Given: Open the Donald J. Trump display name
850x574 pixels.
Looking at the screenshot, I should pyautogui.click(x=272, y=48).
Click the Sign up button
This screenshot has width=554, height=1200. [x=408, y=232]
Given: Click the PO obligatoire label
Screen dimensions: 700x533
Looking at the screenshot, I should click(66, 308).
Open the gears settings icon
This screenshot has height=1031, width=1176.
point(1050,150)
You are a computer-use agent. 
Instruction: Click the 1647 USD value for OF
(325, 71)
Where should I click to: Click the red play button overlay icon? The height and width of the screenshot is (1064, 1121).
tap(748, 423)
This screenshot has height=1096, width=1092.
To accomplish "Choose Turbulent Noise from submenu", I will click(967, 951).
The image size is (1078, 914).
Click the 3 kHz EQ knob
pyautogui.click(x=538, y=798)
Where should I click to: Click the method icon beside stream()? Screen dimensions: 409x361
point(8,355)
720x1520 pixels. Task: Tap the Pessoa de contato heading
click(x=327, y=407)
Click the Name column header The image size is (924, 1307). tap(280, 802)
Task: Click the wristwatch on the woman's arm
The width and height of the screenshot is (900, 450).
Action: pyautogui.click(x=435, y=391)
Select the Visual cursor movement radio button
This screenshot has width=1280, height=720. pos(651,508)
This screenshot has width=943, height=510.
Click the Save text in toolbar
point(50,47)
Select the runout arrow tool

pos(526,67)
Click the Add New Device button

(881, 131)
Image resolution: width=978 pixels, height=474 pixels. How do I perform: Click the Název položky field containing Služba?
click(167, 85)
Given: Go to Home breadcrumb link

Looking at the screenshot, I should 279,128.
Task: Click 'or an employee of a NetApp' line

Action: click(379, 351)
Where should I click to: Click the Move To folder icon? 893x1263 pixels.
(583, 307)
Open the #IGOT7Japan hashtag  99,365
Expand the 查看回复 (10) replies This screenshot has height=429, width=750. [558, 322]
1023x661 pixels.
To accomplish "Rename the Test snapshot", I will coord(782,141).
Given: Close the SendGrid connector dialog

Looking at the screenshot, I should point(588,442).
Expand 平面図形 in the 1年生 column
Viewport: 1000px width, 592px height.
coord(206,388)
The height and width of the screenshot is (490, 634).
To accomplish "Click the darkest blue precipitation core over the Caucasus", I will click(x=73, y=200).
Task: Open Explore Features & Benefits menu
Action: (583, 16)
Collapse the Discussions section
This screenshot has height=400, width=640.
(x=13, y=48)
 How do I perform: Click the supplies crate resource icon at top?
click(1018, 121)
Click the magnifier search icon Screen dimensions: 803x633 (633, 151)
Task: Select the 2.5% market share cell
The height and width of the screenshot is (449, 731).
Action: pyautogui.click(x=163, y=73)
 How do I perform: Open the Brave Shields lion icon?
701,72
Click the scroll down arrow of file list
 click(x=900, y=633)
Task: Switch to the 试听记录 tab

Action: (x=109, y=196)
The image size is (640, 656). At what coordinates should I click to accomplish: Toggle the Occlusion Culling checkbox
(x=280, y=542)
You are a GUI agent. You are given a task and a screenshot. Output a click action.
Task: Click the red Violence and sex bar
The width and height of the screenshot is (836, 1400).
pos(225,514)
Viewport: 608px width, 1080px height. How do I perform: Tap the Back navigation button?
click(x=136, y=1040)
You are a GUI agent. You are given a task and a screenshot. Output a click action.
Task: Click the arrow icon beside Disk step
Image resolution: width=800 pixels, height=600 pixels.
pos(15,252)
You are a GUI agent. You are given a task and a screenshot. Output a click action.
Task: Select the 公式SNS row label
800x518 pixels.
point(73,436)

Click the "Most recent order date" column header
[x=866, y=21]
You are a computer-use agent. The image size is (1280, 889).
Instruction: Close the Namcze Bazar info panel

-----

### Task prompt
Find and copy each line above holding "computer".

### Response to the task
You are a computer-use agent. 
You are a computer-use agent. The image size is (1280, 889).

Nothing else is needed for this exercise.